Faire des forages sur la Lune pourrait être la solution pour créer une énergie propre pour la Terre, du moins selon la Chine.
La mission Chang'e 5 a ramené sur Terre en décembre dernier près de deux kilos de matériaux prélevés à la surface de la Lune. Aujourd'hui, les institutions chinoises ont enfin commencé à étudier les roches lunaires, et les premières déclarations semblent expliquer pourquoi la Chine a décidé - pratiquement à l'improviste - de cibler la Lune.
Les roches lunaires
Il y a quelques mois, les premières roches lunaires ont été distribuées à plusieurs universités et institutions chinoises pour être étudiées : 31 échantillons de matériau lunaire, non seulement rocheux mais aussi ressemblant à du verre, ont été distribués à 13 centres d'étude différents.
L'Institut de recherche en géologie de l'uranium de Pékin, par exemple, étudie actuellement un échantillon d'environ 50 milligrammes de roche lunaire à la recherche d'un isotope connu sous le nom d'hélium 3.
L'enquête semble tout sauf aléatoire : l'hélium 3, en effet, isotope stable non radioactif, pourrait être à la base de la fusion nucléaire dite de "deuxième génération". Ces dernières années, la Chine a été à l'avant-garde de la définition d'une nouvelle stratégie nucléaire : non seulement elle étudie l'utilisation du thorium comme combustible nucléaire, mais elle a aussi des centrales de quatrième génération dans sa classification des centrales nucléaires. L'hélium 3 pourrait donc être une troisième voie dans la quête désespérée de la Chine pour réduire ses émissions de CO2, qui, dans ce cas, passe par le nucléaire.

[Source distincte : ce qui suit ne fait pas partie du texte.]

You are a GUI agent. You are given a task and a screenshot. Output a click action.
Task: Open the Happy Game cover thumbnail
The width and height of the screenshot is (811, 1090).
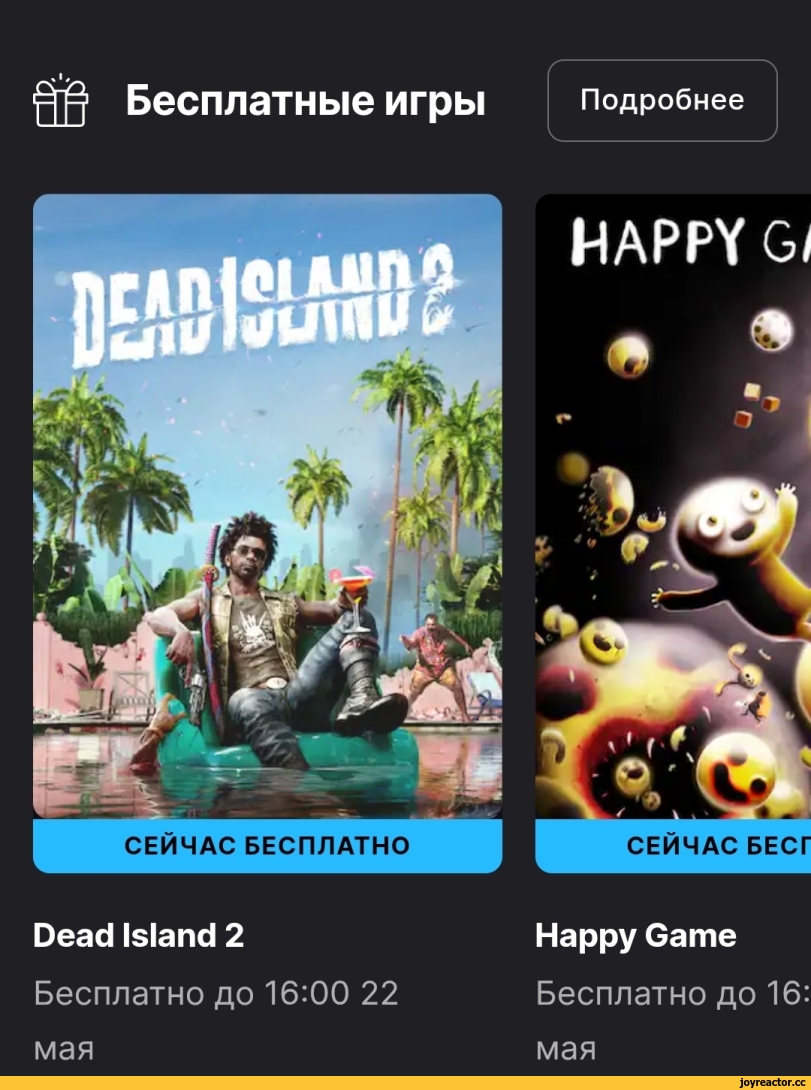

Mais il y a plus : sur Terre, l'hélium 3 est très, très rare. Sur la Lune, en revanche, on pense qu'il est couramment transporté par les courants solaires, qui le déposeraient en grande quantité à la surface du satellite.
La Lune peut-elle " alimenter " la Terre ?
"L'objectif principal de l'étude, explique Huang Zhixin, de l'Institut de Pékin, est de déterminer la teneur en hélium 3 du sol lunaire, les paramètres d'extraction de l'hélium 3 et la façon dont il s'ancre au sol lunaire."
En clair, les scientifiques chinois tentent de déterminer s'il vaut la peine de forer sur la Lune, et dans quelles conditions, le cas échéant, il est possible de le faire. Extraire des matériaux de la Lune pour augmenter les sources d'énergie renouvelables sur Terre est l'objectif ouvertement déclaré de la Chine.
Selon Ian Crawford, professeur d'astrobiologie à l'Université de Londres, l'idée de "miner" le sol lunaire pour en extraire de l'énergie pour la Terre est "un projet lointain au mieux". Le coût de l'extraction et du transport du matériau depuis la Lune, explique-t-il, sera toujours extrêmement élevé par rapport à tout ce que nous pourrions imaginer pour créer de l'énergie propre sur Terre.
"Dans tous les cas, admet Crawford, mesurer les concentrations d'hélium 3 en différents points de la Lune a une validité scientifique", car cela nous permettra en tout cas d'en apprendre davantage sur le petit satellite rocheux.
En fait, comme le dit le responsable de la recherche à l'Institut de géologie de l'uranium, "la recherche n'est pas seulement d'une grande valeur pour l'exploitation potentielle future des ressources naturelles de la Lune, mais elle est d'une grande importance pour l'étude scientifique de la Lune en général".
En fait, les 12 autres échantillons de matériau lunaire servent à des fins plus générales : à l'Académie chinoise des sciences, on procède à la datation des roches lunaires, et Li Chunlai, directeur adjoint de l'Observatoire astronomique national de Chine, applaudit ouvertement à l'étude généralisée de ce matériau.
L'étude des roches lunaires "peut combler les blancs de la propre histoire géologique de la Terre", dont les traces les plus anciennes ont été en grande partie effacées par l'activité de la planète.
Li Chunlai poursuit : "Nous aurons bientôt les premiers résultats des études des échantillons de matériaux lunaires, et une nouvelle mission vers la Lune est prévue pour 2024".